*Given instruction*: Collect each line below that contains the string "pyautogui". Case counts.

*Records*:
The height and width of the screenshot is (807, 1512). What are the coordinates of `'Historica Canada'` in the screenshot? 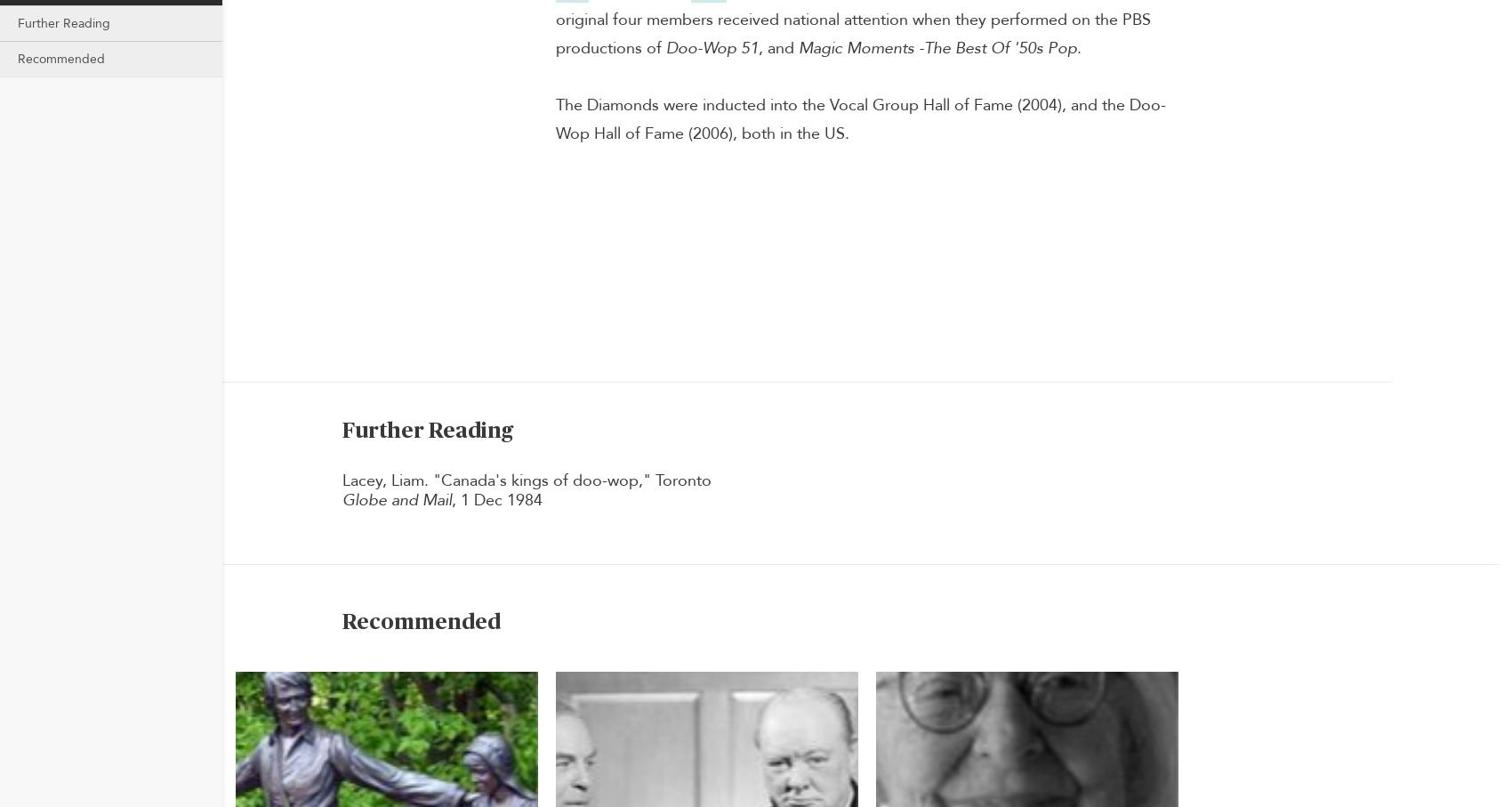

---

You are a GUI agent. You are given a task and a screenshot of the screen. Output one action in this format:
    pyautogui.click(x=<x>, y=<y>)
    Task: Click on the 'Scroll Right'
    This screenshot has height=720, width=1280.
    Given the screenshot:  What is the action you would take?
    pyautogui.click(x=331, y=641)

* * *

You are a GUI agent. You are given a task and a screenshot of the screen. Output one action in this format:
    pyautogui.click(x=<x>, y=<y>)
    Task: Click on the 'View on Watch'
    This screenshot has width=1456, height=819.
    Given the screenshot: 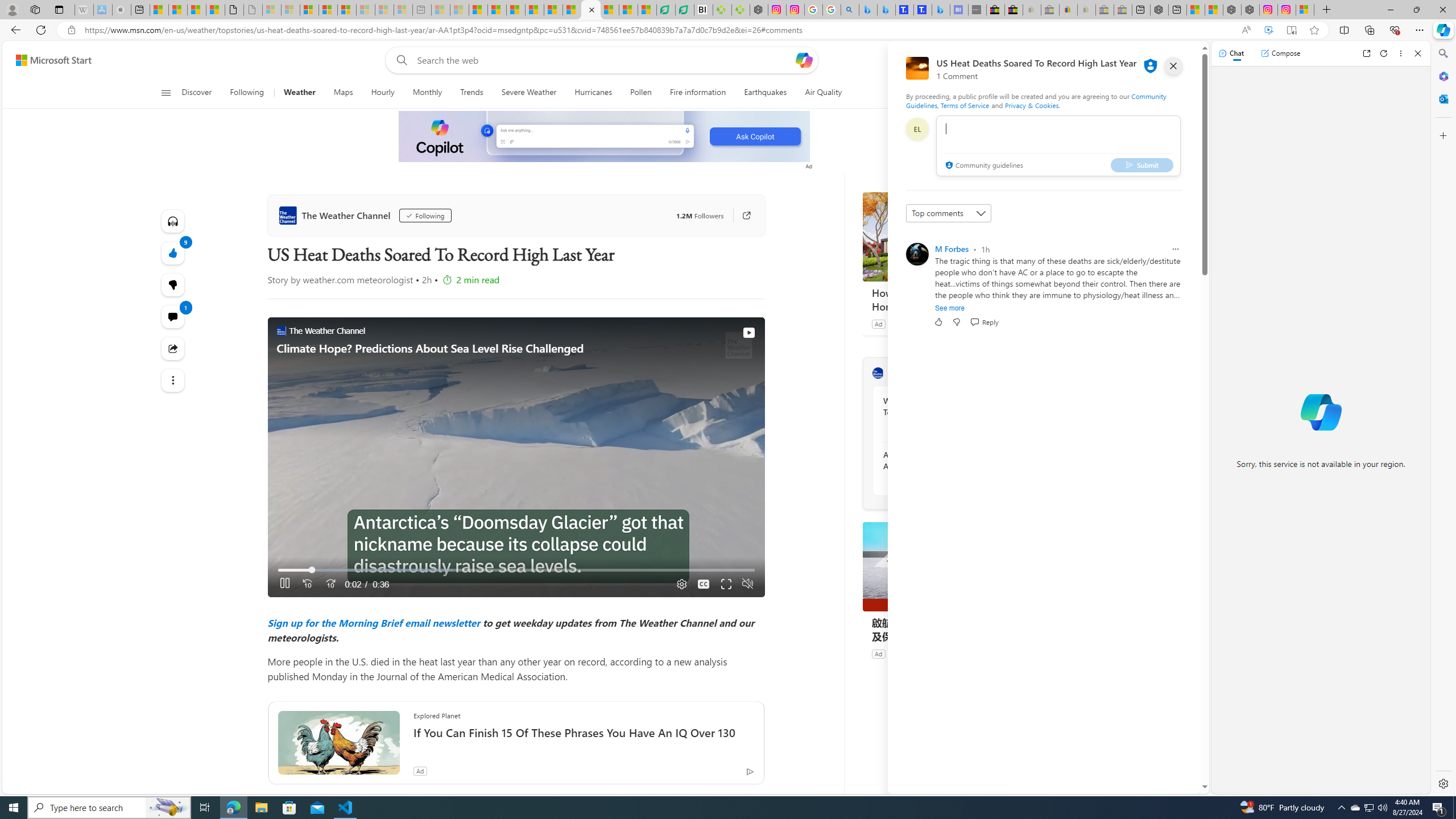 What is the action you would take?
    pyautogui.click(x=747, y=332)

*Correct result*:
    pyautogui.click(x=<x>, y=<y>)
    pyautogui.click(x=331, y=641)
    pyautogui.click(x=<x>, y=<y>)
    pyautogui.click(x=747, y=332)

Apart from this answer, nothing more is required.